# Fish with Red ear slider



## GIR (May 17, 2003)

has anyone had success keeping fish with their pet red ear slider (or any turtle) and if so, what kinds of fish have a good chance of surviving in such an environment??


----------



## Death in #'s (Apr 29, 2003)

when the turtles are small they may leave big fish alone but they will be a little nippy
and bigger turtles see fish as food


----------



## WolfFish (Jun 30, 2004)

yeah its very unlikely they won't eat anything you try and keep with them, even if they can't kill it they will probably nip and harrass it to death.


----------



## rbp75 (May 2, 2004)

I kept 2 plecos, 6 giant danios and 2 platys with 3 red eared sliders and they never got eaten, when I added the fish they tried to but couldnt catch them and soon gave up trying and lived all together for over a year until I gave the sliders to a friend. the sliders were about 6 inches.


----------



## WolfFish (Jun 30, 2004)

rbp75 said:


> I kept 2 plecos, 6 giant danios and 2 platys with 3 red eared sliders and they never got eaten, when I added the fish they tried to but couldnt catch them and soon gave up trying and lived all together for over a year until I gave the sliders to a friend. the sliders were about 6 inches.


 well that showed me.


----------



## rbp75 (May 2, 2004)

> QUOTE (rbp75 @ Aug 13 2004, 10:46 PM)
> I kept 2 plecos, 6 giant danios and 2 platys with 3 red eared sliders and they never got eaten, when I added the fish they tried to but couldnt catch them and soon gave up trying and lived all together for over a year until I gave the sliders to a friend. the sliders were about 6 inches.
> 
> well that showed me.


What does that mean?


----------



## WolfFish (Jun 30, 2004)

it means you proved me wrong and shut me up.


----------



## rbp75 (May 2, 2004)

> it means you proved me wrong and shut me up.

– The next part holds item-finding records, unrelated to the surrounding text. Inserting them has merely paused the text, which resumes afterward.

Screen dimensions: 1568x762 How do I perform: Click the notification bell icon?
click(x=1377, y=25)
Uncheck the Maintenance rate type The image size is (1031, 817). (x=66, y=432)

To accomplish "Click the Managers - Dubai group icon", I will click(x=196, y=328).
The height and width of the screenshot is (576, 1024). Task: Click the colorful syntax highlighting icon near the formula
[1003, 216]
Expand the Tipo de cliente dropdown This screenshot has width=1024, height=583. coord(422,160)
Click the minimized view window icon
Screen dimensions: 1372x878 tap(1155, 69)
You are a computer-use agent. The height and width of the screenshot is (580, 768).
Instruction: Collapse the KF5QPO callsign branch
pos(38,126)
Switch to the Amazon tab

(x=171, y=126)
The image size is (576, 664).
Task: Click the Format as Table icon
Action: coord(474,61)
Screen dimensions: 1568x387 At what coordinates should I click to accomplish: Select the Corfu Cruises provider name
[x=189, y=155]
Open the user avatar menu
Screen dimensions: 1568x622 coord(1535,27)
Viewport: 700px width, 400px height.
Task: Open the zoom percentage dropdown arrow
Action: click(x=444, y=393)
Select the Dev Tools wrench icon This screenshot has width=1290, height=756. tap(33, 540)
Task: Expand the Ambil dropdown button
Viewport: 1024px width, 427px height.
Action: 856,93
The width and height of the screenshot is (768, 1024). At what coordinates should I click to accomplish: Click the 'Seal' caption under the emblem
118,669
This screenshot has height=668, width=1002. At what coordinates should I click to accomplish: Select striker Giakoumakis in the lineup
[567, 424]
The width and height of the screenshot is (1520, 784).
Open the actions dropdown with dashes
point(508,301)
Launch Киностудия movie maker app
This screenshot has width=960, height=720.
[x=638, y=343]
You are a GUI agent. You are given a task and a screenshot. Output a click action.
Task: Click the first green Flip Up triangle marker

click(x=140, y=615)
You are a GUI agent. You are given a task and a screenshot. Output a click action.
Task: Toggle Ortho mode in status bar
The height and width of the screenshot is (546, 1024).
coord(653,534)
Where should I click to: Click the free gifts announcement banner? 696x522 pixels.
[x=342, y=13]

I wouoldnt say I proved you wrong nor tried to, I gave my experience with them, thats not to say they wouldnt eat or nip and harass other fish. probably more often than not would try to especially if the turts are the established inhabitants of the tank. much like keeping p's


----------



## Death in #'s (Apr 29, 2003)

rbp75 said:


> > it means you proved me wrong and shut me up.
> 
> 
> I wouoldnt say I proved you wrong nor tried to, I gave my experience with them, thats not to say they wouldnt eat or nip and harass other fish. probably more often than not would try to especially if the turts are the established inhabitants of the tank. much like keeping p's










thats true

but its worth a try 
but under most circumstances it wont happen


----------



## charles_316 (Jul 6, 2004)

my red eared sliders eat all fish i put in their tank...


----------



## TormenT (Apr 1, 2004)

when my reds were babies i kept them with 3 cherry barbs... it worked good. then i made the mistake of put them with my baby p's lol


----------